What to work on: In the entries below, find the line with "The height and width of the screenshot is (835, 1312)." and the line with "Click the EW"; give again those lines and every line between them, exactly.

Source material:

---*---

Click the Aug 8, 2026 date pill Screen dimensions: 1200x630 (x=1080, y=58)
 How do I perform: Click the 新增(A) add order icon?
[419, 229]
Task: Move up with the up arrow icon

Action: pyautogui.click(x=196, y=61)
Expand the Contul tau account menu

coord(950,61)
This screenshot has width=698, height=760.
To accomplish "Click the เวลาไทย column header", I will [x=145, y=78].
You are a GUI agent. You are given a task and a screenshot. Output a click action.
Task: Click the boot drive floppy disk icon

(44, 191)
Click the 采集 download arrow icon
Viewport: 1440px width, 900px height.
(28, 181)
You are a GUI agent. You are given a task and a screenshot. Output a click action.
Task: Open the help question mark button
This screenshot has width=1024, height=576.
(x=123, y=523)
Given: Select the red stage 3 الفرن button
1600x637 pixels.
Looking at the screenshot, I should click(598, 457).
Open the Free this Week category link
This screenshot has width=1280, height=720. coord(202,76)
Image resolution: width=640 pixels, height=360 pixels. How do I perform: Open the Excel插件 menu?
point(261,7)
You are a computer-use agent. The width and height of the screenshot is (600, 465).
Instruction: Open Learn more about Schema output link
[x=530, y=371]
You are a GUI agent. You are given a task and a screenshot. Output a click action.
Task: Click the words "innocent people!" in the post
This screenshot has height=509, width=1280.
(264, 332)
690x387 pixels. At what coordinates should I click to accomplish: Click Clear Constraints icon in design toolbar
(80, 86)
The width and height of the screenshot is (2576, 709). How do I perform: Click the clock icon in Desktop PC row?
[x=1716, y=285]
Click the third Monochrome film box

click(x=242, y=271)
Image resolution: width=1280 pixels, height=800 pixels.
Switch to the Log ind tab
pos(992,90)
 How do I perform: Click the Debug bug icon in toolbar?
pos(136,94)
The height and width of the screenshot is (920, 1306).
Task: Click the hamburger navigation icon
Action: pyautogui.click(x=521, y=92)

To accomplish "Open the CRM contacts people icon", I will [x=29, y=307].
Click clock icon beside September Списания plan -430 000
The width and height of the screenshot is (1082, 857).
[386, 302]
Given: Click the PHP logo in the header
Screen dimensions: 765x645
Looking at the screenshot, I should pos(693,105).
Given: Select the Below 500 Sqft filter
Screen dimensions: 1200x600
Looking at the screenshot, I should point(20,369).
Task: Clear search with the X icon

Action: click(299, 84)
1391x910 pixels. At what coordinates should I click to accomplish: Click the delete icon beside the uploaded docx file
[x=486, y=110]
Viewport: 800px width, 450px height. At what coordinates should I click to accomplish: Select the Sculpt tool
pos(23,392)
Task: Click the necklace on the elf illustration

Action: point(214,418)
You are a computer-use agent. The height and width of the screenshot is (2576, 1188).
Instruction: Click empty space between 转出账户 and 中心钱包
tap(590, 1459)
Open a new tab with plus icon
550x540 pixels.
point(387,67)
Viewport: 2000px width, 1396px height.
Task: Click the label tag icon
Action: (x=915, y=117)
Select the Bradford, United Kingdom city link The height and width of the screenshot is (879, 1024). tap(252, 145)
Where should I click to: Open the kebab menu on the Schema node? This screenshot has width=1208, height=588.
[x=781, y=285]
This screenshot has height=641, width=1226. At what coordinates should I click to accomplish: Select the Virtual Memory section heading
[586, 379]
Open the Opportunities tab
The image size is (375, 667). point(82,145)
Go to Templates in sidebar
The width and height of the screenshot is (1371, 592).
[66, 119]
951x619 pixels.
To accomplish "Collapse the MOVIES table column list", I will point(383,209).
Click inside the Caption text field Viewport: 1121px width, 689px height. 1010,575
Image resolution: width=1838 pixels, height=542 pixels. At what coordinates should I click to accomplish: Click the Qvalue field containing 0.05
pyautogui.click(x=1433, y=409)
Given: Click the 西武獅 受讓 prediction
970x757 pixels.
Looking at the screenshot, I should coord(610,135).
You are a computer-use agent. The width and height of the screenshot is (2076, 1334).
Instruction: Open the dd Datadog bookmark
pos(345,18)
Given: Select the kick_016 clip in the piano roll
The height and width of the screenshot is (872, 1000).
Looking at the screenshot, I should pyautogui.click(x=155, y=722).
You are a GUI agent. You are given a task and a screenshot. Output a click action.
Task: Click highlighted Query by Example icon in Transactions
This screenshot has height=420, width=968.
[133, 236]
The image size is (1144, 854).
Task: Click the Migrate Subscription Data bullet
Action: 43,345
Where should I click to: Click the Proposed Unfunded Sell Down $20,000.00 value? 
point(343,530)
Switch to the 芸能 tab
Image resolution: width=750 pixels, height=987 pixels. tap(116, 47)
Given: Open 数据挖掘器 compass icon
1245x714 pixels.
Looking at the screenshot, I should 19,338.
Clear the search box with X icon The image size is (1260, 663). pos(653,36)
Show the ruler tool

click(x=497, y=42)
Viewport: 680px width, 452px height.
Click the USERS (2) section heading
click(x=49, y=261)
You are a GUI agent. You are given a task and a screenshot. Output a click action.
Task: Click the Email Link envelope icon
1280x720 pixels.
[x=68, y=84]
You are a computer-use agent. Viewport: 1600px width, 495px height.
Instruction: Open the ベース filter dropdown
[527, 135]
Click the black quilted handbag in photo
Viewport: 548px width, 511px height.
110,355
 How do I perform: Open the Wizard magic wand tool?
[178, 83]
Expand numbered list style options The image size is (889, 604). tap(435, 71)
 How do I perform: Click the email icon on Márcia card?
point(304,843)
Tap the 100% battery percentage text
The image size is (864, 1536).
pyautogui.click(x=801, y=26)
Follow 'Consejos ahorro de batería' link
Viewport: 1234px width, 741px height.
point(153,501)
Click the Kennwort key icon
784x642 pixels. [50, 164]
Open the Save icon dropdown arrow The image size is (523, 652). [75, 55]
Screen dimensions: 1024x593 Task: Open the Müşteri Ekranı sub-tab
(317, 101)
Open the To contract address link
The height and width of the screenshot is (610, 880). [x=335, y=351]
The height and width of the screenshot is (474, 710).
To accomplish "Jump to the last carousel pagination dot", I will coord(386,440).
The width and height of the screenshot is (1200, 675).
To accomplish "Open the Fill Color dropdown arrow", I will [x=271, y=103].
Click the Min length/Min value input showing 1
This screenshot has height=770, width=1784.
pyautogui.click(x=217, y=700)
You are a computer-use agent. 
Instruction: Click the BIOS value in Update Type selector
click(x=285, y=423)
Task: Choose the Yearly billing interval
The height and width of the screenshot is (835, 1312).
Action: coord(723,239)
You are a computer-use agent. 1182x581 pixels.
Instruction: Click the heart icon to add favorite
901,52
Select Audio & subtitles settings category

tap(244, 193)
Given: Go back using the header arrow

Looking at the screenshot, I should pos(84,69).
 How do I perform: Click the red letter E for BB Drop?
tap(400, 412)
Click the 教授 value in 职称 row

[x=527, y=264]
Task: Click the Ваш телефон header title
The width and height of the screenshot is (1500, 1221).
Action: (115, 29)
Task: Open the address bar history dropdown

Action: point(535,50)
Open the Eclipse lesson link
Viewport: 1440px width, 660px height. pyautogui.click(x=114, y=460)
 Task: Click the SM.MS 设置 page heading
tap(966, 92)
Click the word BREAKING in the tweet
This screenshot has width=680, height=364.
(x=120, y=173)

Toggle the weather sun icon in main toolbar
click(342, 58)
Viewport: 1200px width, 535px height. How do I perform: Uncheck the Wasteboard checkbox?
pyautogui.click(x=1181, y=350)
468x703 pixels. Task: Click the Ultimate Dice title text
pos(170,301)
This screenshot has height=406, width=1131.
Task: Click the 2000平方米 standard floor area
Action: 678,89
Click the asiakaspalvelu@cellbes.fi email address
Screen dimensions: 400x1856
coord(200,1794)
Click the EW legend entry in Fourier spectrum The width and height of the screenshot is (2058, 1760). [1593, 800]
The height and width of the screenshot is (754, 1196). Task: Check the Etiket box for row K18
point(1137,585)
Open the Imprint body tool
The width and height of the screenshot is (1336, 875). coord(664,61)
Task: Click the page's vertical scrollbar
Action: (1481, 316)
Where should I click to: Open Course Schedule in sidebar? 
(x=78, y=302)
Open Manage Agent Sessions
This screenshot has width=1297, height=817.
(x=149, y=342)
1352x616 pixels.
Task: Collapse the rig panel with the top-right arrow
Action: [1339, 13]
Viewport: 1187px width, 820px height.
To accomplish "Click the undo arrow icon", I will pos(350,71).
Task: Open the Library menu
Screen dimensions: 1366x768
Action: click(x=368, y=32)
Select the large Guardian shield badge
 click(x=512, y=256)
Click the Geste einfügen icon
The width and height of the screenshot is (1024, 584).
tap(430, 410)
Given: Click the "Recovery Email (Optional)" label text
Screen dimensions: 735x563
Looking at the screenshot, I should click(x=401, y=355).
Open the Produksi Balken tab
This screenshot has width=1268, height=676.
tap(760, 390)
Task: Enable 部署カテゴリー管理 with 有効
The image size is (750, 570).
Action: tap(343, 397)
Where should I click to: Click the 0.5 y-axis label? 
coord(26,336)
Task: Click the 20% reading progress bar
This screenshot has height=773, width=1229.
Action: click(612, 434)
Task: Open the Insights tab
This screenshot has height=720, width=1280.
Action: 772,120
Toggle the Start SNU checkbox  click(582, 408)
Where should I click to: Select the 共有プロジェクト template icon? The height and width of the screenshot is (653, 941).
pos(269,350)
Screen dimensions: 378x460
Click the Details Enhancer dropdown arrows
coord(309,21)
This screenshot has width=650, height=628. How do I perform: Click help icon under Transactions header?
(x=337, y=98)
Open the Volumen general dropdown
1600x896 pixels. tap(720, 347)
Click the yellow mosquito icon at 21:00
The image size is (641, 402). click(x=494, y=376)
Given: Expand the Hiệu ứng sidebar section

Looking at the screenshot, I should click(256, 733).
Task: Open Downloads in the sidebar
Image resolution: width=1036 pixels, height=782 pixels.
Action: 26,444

---*---

Completed task:
The height and width of the screenshot is (835, 1312).
Action: coord(723,239)
You are a computer-use agent. 1182x581 pixels.
Instruction: Click the heart icon to add favorite
901,52
Select Audio & subtitles settings category

tap(244, 193)
Given: Go back using the header arrow

Looking at the screenshot, I should pos(84,69).
 How do I perform: Click the red letter E for BB Drop?
tap(400, 412)
Click the 教授 value in 职称 row

[x=527, y=264]
Task: Click the Ваш телефон header title
The width and height of the screenshot is (1500, 1221).
Action: (115, 29)
Task: Open the address bar history dropdown

Action: point(535,50)
Open the Eclipse lesson link
Viewport: 1440px width, 660px height. pyautogui.click(x=114, y=460)
 Task: Click the SM.MS 设置 page heading
tap(966, 92)
Click the word BREAKING in the tweet
This screenshot has width=680, height=364.
(x=120, y=173)

Toggle the weather sun icon in main toolbar
click(342, 58)
Viewport: 1200px width, 535px height. How do I perform: Uncheck the Wasteboard checkbox?
pyautogui.click(x=1181, y=350)
468x703 pixels. Task: Click the Ultimate Dice title text
pos(170,301)
This screenshot has height=406, width=1131.
Task: Click the 2000平方米 standard floor area
Action: 678,89
Click the asiakaspalvelu@cellbes.fi email address
Screen dimensions: 400x1856
coord(200,1794)
Click the EW legend entry in Fourier spectrum The width and height of the screenshot is (2058, 1760). [1593, 800]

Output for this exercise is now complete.